Then, I woke up on Monday and dug out my heavy winter coat. I swept the six inches of snow off of my car, and drove to school. I had no real purpose, goal, or plan. I didn’t even have a notebook.

Everything I am doing is to make myself a better anthropologist, a better scientist, so that when I am able to return to the field, I will do better work than the time before. However, not being in the field, being active in my efforts seems like a waste.

It’s almost 48 hours into the 72 it should take me to readjust, but I have a feeling my right side up will continue to be in Falfurrias.

I want to use this space to express my gratitude.

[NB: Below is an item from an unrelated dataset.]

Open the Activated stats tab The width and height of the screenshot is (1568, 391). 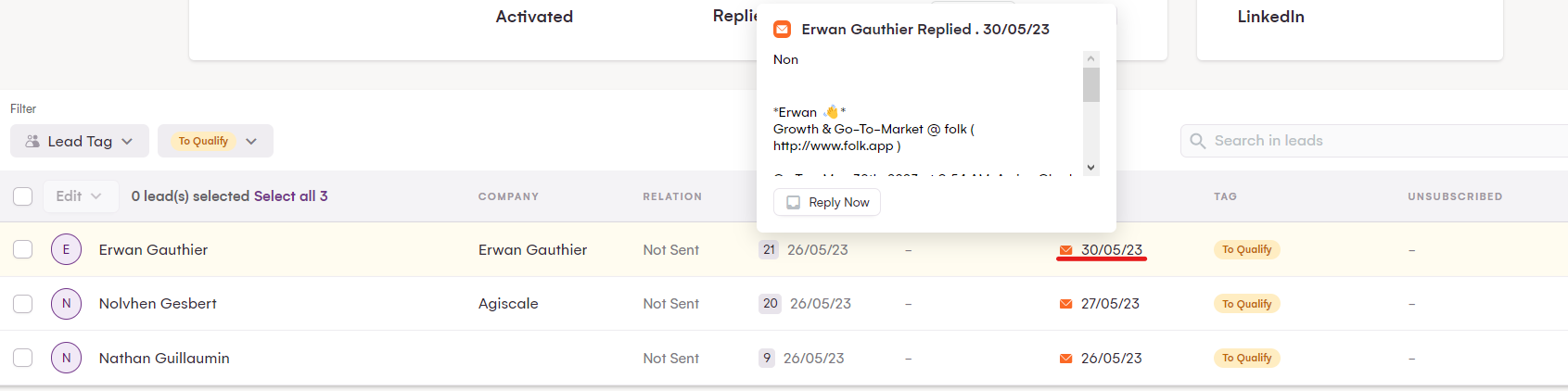point(534,17)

Thank you to my team. Thank you for your support and for making this one of the best experiences of my life.

Thank you, Dr. Latham, for giving me this opportunity and being an amazing force of change.

Thank you, Arden, for bringing both an incredible perspective and humor to this work.

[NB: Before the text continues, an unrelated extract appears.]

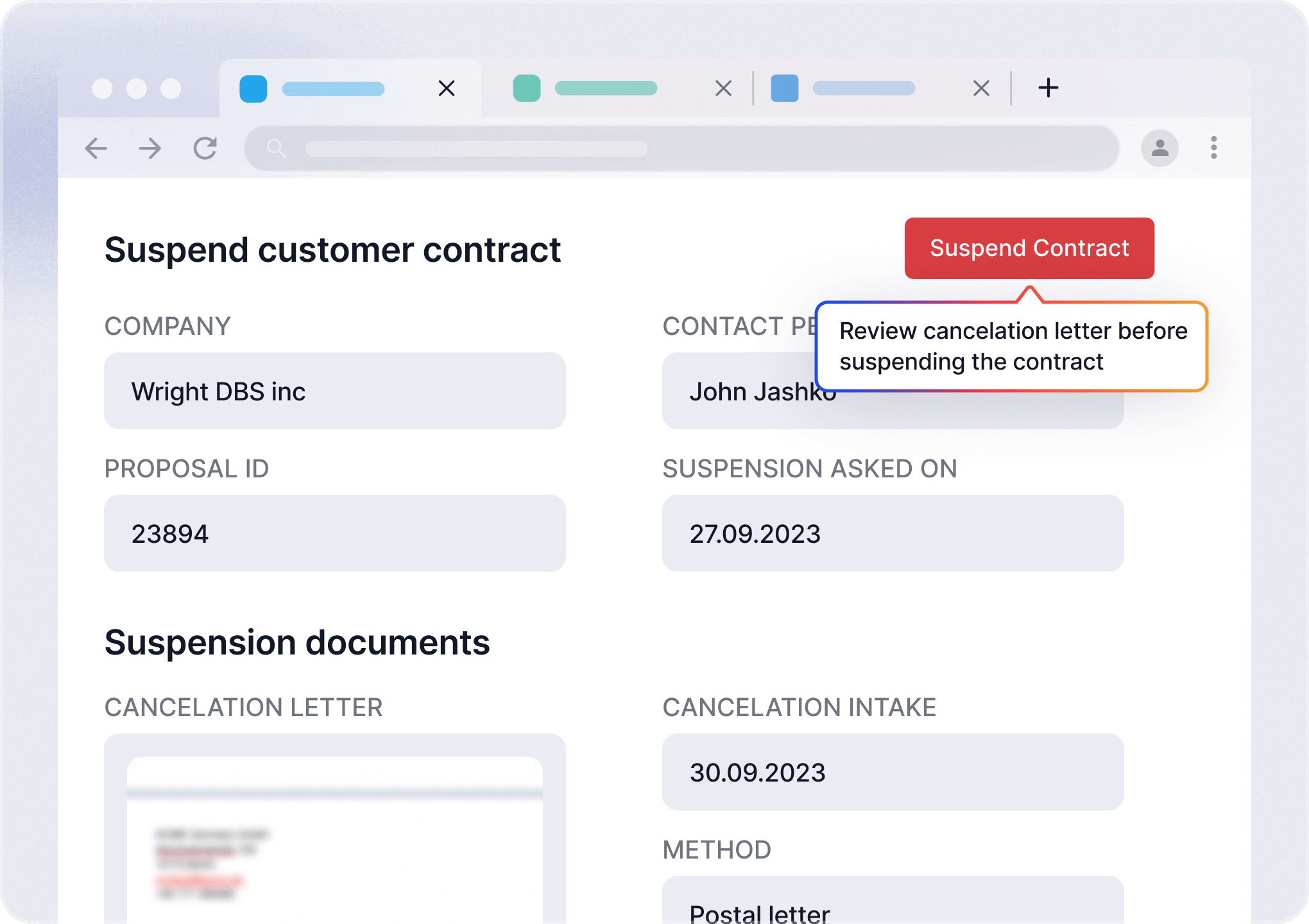Click Suspension Asked On date field
1309x924 pixels.
893,533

Thank you, Sammi, for making all of the maps and being a digging machine.

Thank you, Angela, for being a great field mentor and bucket carrier, and for giving me all your carbs.

The team at La Mota
The team at La Mota

Thank you, Dr. Spradley and the people of Texas State, for allowing us to join you.

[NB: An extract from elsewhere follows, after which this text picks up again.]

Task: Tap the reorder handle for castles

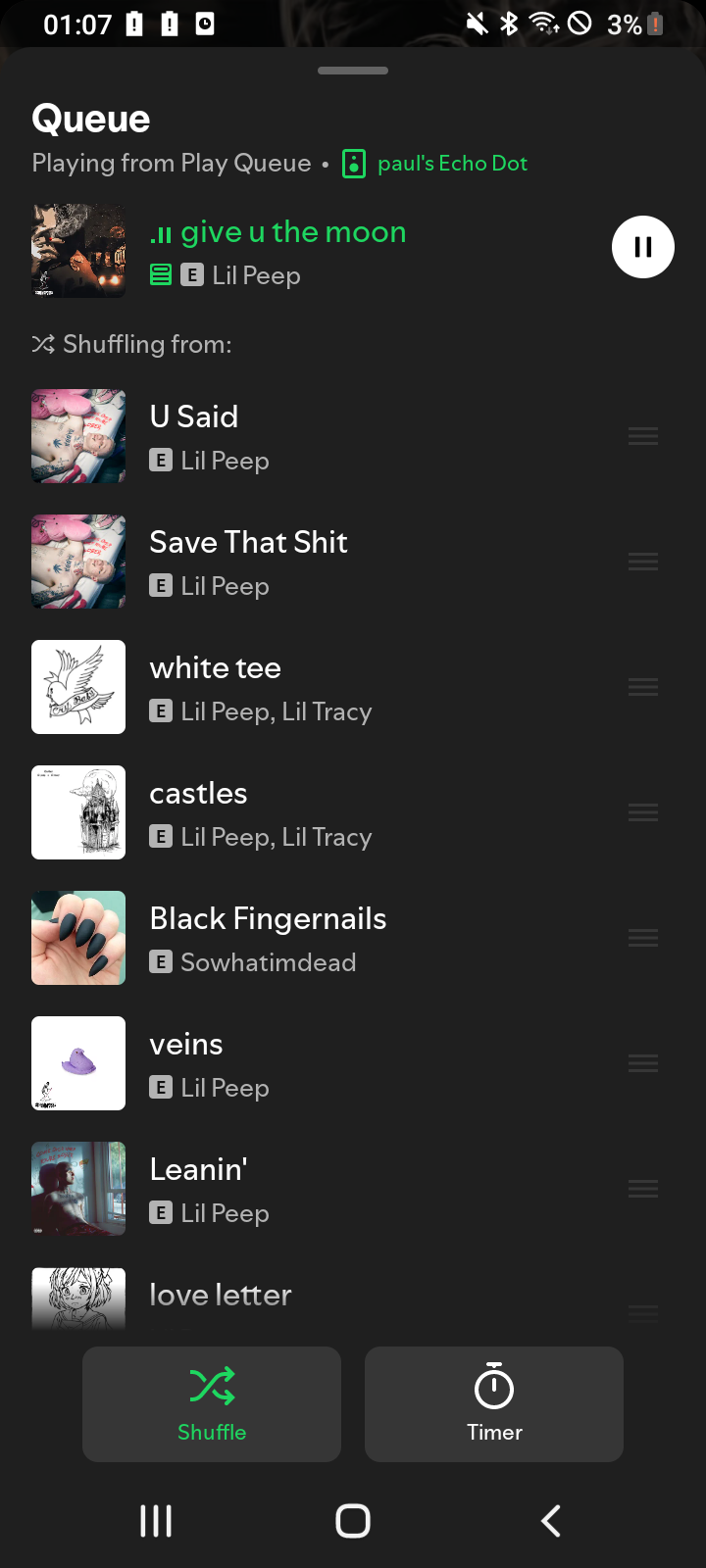Action: click(643, 812)
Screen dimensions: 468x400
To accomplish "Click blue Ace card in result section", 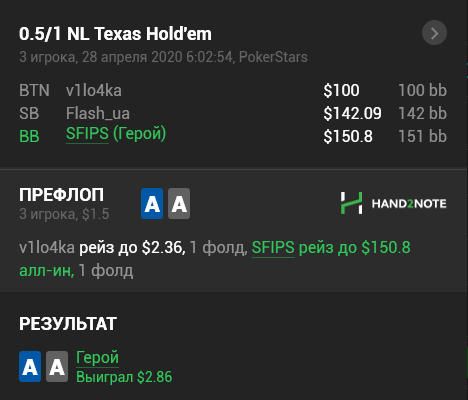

Thank you, Deputy Don White, for keeping us safe and always laughing.

Thank you, Sheriff Benny Martinez, for believing in our mission.

Thank you Eddie, Arianna, and Selina for doing humanitarian work daily and allowing us to join you for part of it.

Thank you, Sister Pam, for radiating pure love more than any person I’ve ever met.

Thank you, Dr. Bird, for your support for our work.

Thank you to the Clarks for allowing us into your beautiful home.

Lotería painting showing Falfurrias Butter at La Mota
Lotería painting showing Falfurrias Butter at La Mota

Thank you, Falfurrias. I’ll be back.